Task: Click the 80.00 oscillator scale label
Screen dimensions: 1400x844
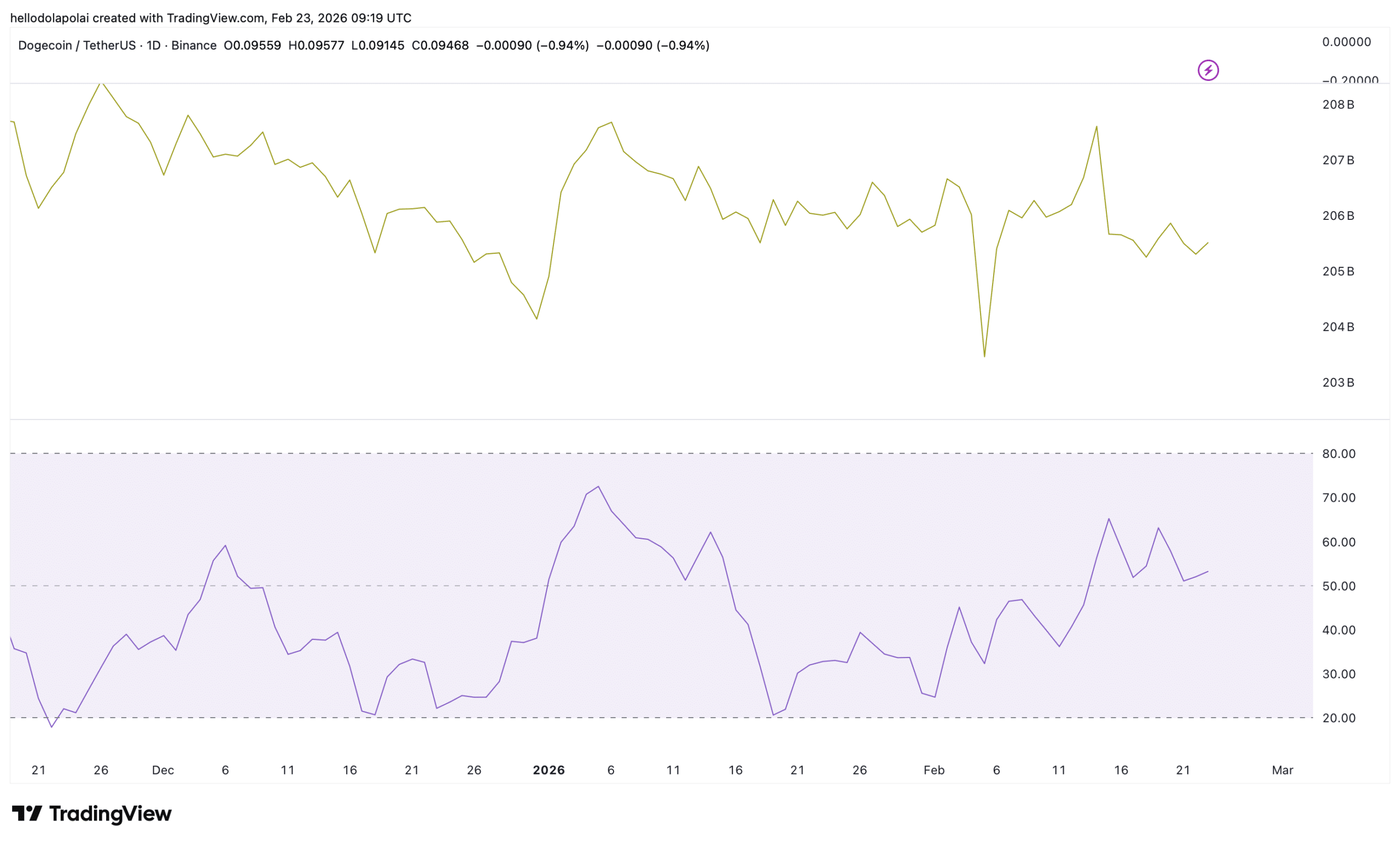Action: (x=1339, y=453)
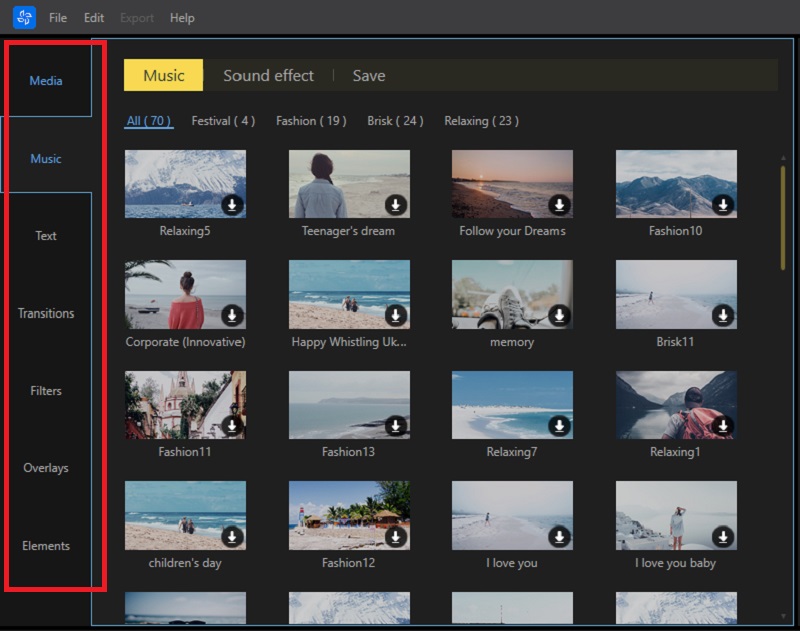Viewport: 800px width, 631px height.
Task: Open the File menu
Action: tap(58, 18)
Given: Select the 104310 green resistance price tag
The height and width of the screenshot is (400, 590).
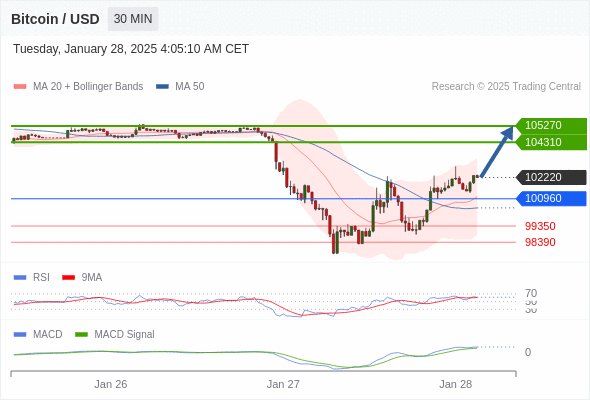Looking at the screenshot, I should click(x=551, y=142).
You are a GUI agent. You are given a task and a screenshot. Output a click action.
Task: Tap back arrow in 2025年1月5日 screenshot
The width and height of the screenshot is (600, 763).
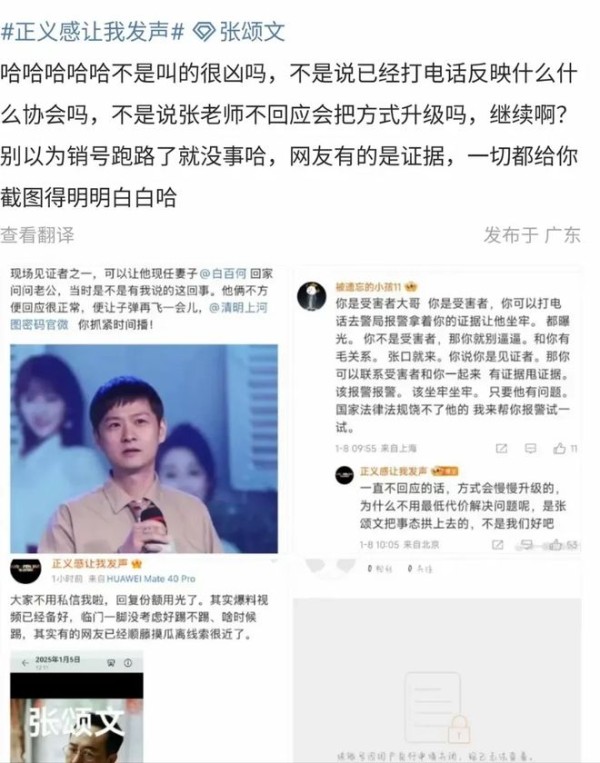pos(25,663)
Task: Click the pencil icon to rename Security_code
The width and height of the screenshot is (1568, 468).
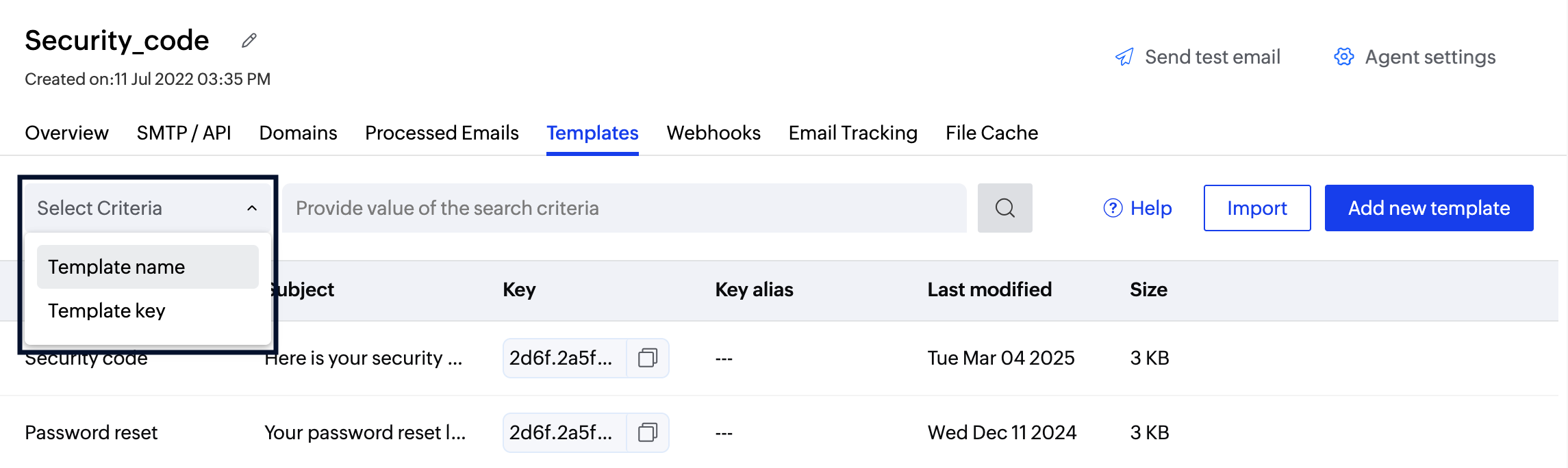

Exercise aim
Only the records are wanted, copied exactly, with the pictures dropped.

Solution for this task
Task: Click the 80.00 oscillator scale label
Screen dimensions: 1400x844
Action: (x=1339, y=453)
Viewport: 800px width, 631px height.
Task: Open the File menu
Action: tap(58, 18)
Given: Select the 104310 green resistance price tag
The height and width of the screenshot is (400, 590).
Looking at the screenshot, I should click(x=551, y=142).
You are a GUI agent. You are given a task and a screenshot. Output a click action.
Task: Tap back arrow in 2025年1月5日 screenshot
The width and height of the screenshot is (600, 763).
pos(25,663)
Task: Click the pencil icon to rename Security_code
The width and height of the screenshot is (1568, 468).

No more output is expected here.